> _PROBLEM_:
Scan the records below for the word "Policy" and give only the number of lines that hold it.

BEGIN TASK DATA

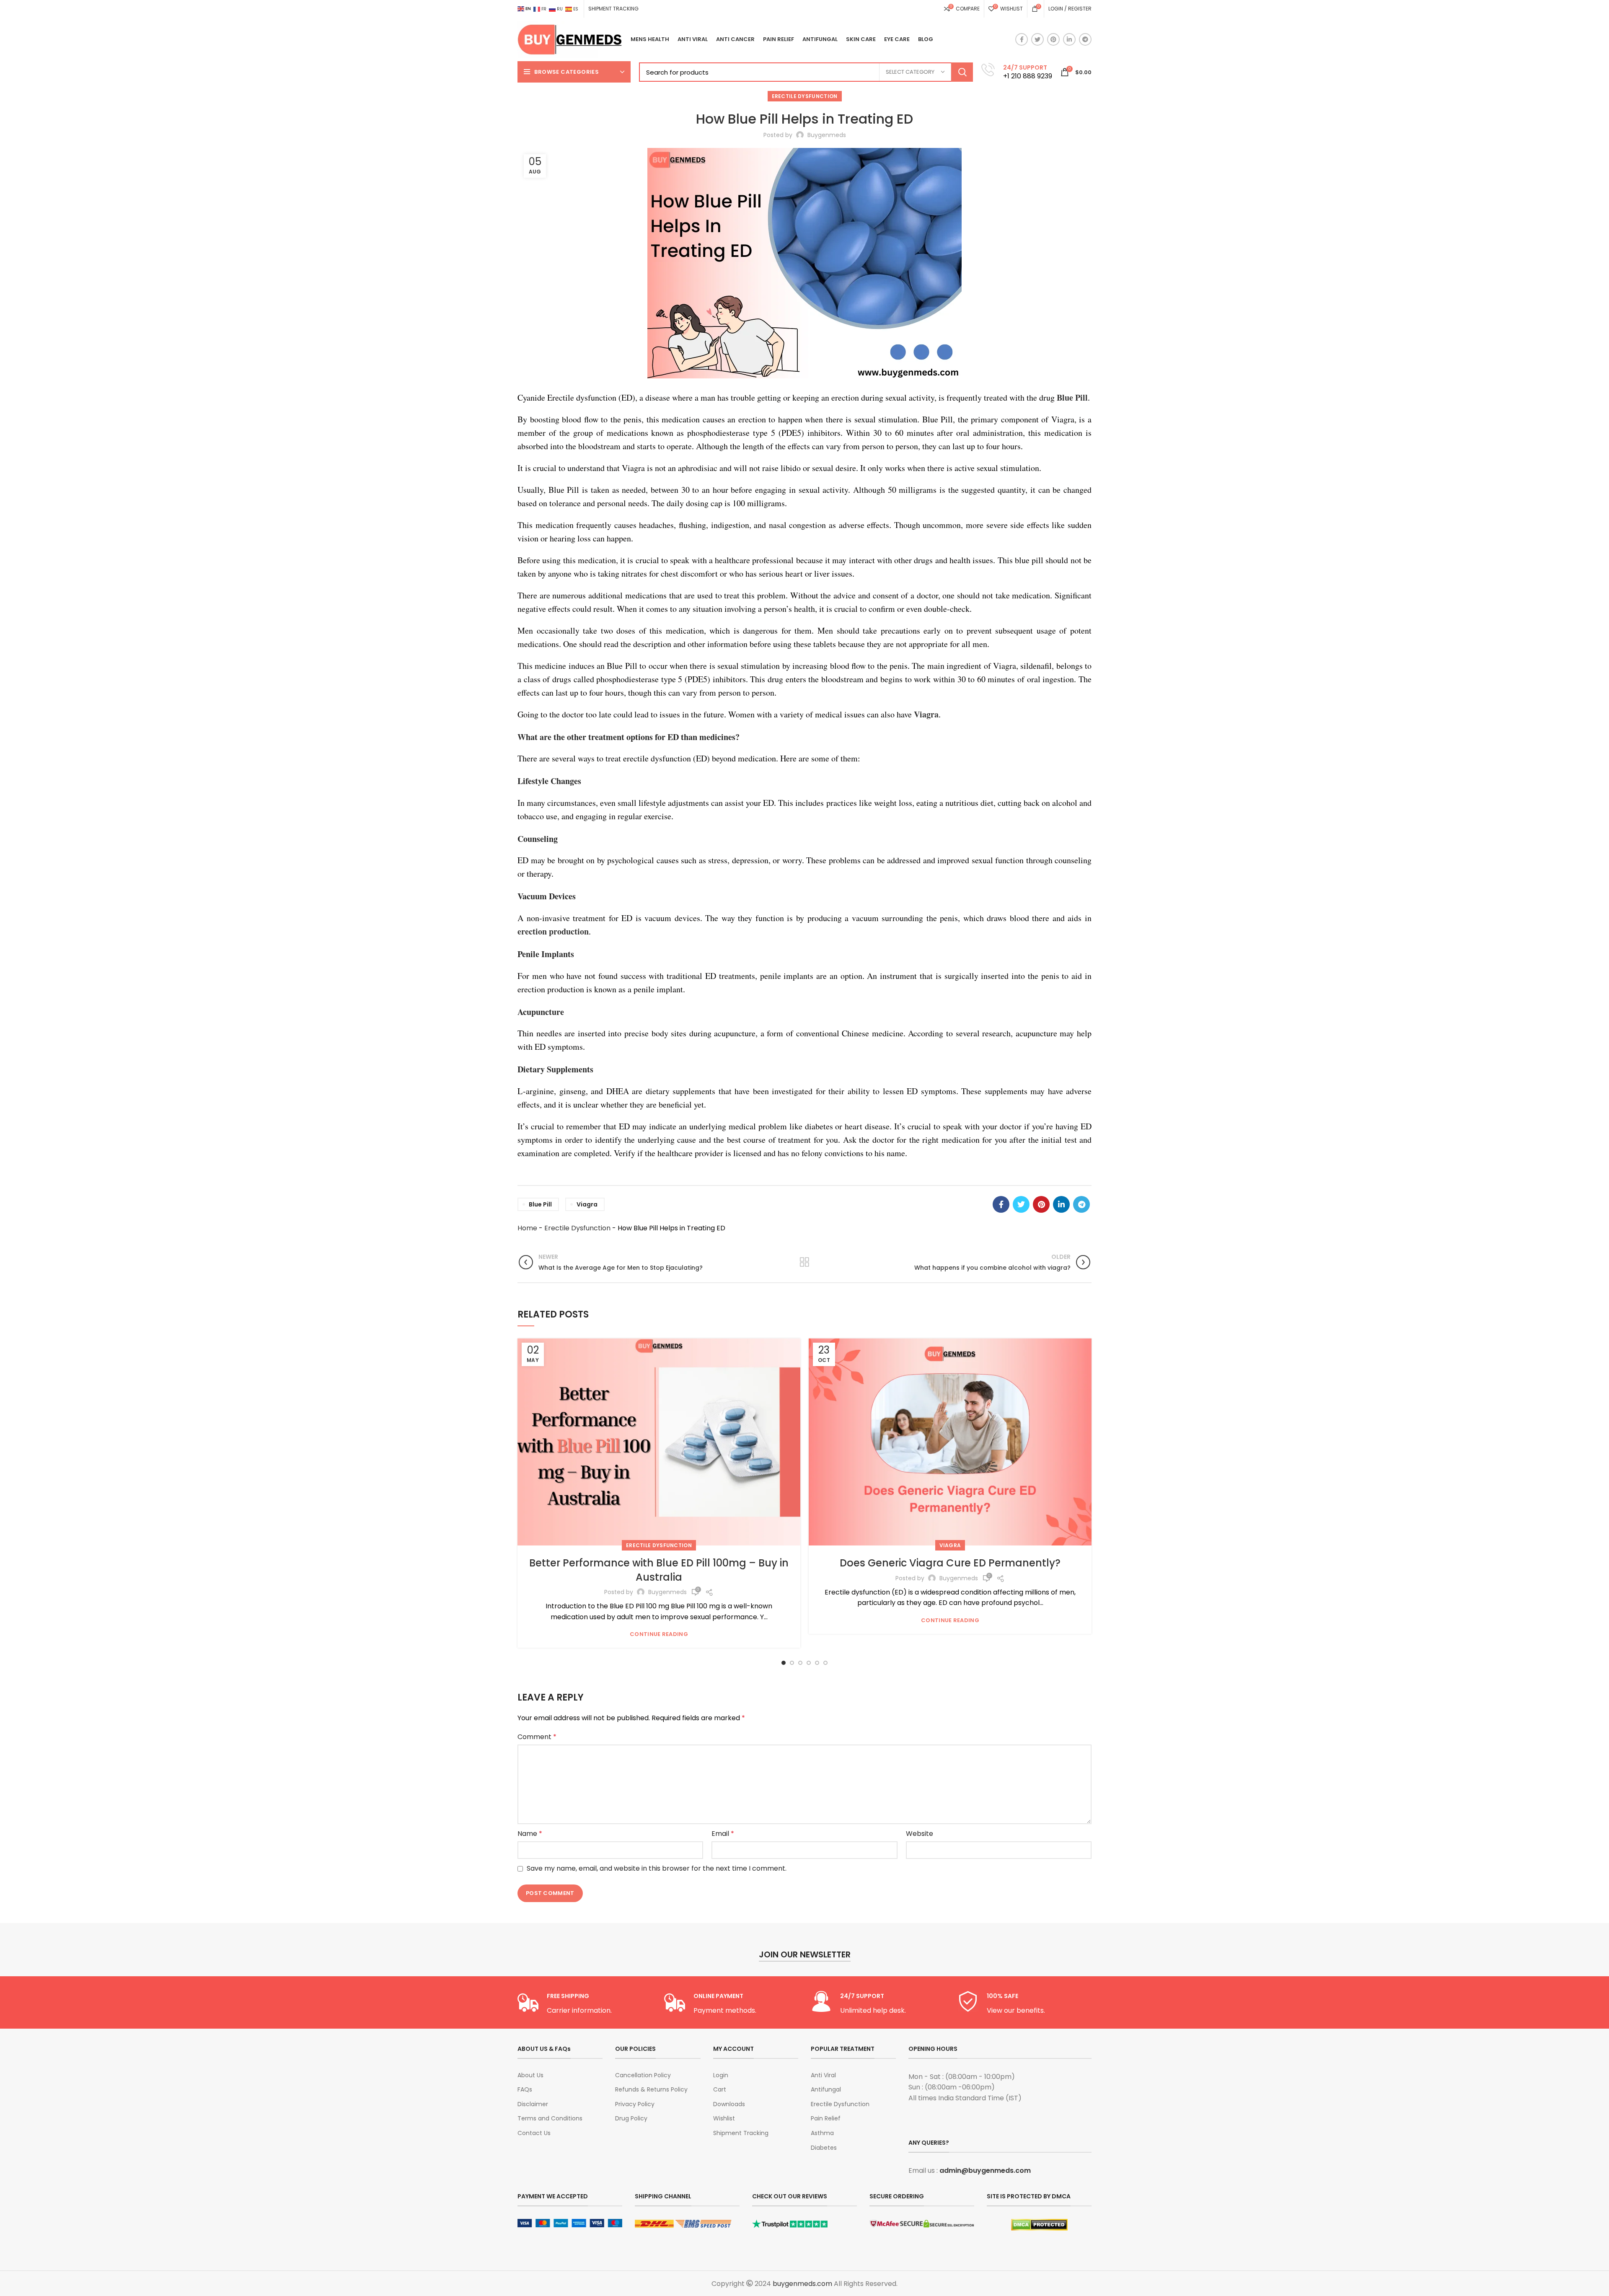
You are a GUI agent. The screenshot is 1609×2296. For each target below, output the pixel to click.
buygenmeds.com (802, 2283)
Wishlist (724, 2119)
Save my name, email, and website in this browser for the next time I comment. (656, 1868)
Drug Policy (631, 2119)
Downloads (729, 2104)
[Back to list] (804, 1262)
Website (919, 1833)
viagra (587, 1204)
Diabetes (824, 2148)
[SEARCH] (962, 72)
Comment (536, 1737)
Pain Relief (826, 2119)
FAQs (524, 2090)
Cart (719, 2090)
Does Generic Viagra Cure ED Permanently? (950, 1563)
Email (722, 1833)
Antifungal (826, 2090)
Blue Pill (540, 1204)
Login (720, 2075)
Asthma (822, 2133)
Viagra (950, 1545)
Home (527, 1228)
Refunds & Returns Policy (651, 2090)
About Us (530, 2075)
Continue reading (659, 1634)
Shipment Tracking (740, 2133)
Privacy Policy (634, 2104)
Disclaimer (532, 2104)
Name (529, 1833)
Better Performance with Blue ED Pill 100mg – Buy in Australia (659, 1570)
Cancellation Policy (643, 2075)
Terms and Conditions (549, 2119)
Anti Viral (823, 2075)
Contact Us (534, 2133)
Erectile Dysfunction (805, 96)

END TASK DATA
BEGIN TASK DATA

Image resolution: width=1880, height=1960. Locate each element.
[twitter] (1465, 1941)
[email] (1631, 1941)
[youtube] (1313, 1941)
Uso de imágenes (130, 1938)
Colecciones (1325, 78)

END TASK DATA
BEGIN TASK DATA

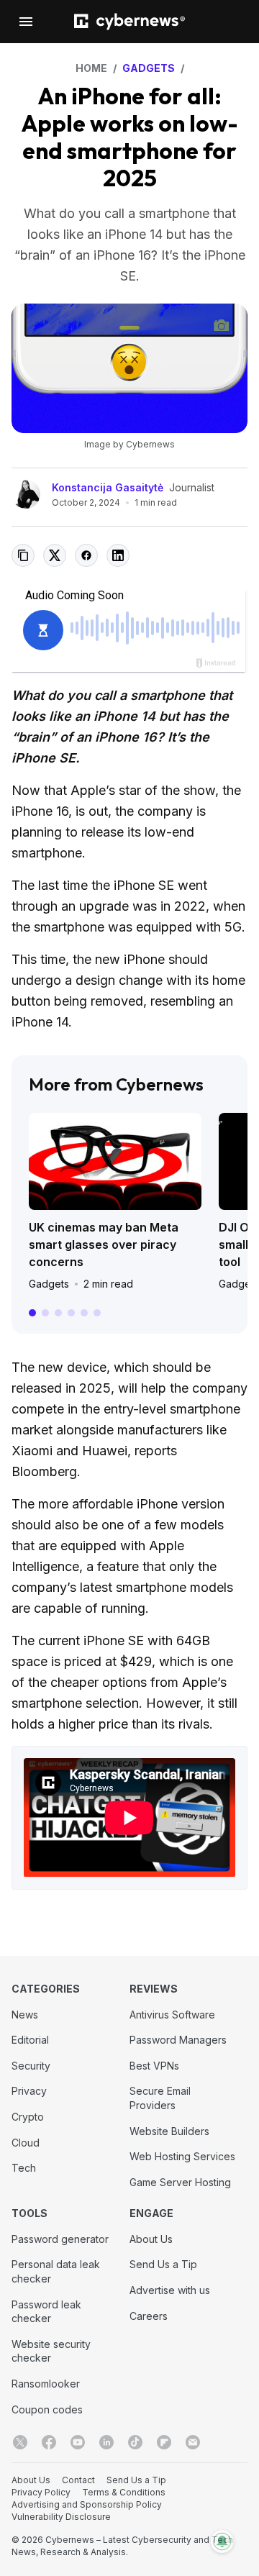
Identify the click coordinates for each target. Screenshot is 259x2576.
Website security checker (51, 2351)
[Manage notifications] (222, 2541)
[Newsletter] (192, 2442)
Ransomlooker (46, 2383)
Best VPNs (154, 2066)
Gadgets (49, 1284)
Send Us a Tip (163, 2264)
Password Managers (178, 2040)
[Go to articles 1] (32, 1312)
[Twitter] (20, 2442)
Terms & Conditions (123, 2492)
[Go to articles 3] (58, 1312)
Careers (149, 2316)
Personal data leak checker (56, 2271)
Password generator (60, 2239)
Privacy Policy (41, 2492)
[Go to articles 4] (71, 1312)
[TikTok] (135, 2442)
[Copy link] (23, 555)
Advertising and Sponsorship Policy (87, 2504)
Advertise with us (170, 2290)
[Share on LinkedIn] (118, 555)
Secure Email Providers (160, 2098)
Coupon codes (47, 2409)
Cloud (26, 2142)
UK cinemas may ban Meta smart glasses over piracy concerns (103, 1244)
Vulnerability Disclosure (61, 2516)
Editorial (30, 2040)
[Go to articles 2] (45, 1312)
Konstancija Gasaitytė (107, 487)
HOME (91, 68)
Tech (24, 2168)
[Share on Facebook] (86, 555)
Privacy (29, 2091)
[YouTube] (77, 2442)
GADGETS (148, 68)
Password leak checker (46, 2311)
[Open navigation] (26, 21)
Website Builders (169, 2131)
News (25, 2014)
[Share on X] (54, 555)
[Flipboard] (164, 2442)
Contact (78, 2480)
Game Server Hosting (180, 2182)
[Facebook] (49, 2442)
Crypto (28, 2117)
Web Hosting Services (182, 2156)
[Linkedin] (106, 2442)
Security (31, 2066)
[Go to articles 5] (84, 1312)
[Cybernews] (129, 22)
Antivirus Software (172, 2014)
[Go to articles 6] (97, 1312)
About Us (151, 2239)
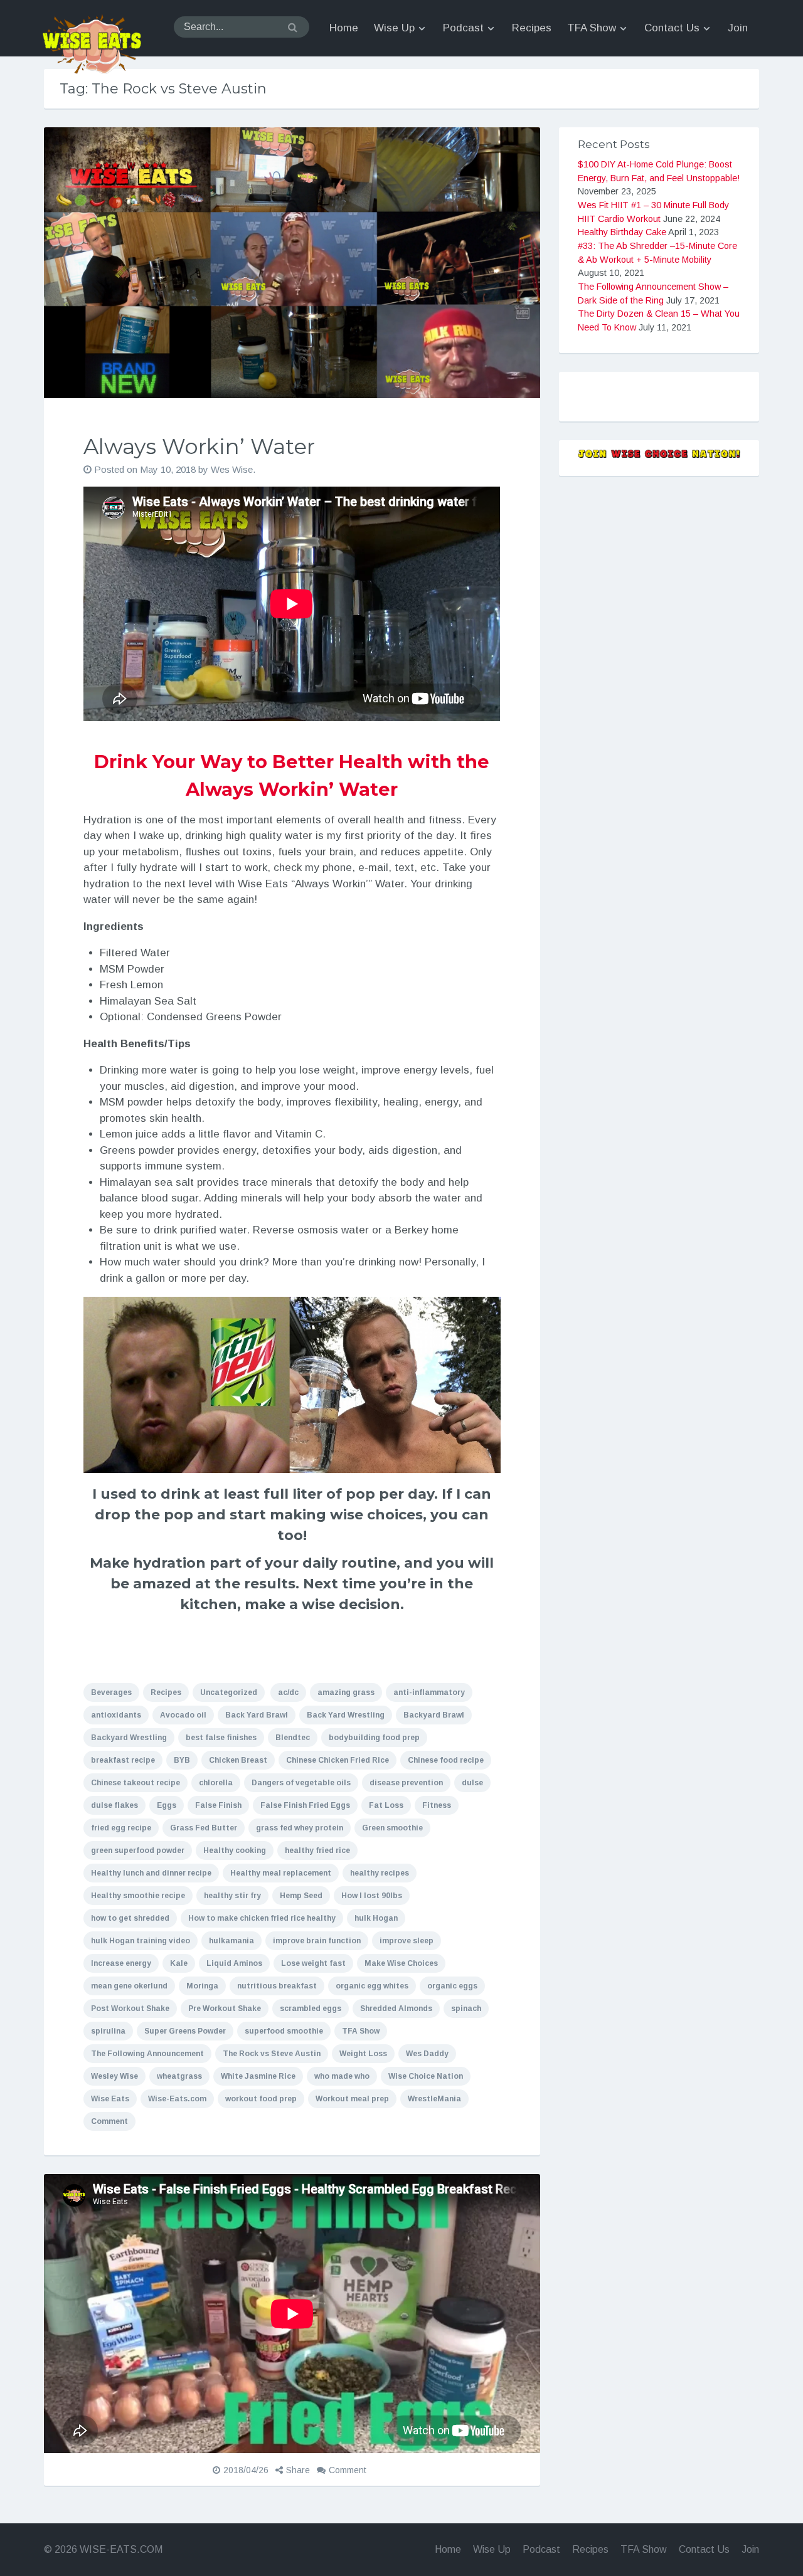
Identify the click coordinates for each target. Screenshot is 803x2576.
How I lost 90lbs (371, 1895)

END TASK DATA

> _WRITTEN RESPONSE_:
6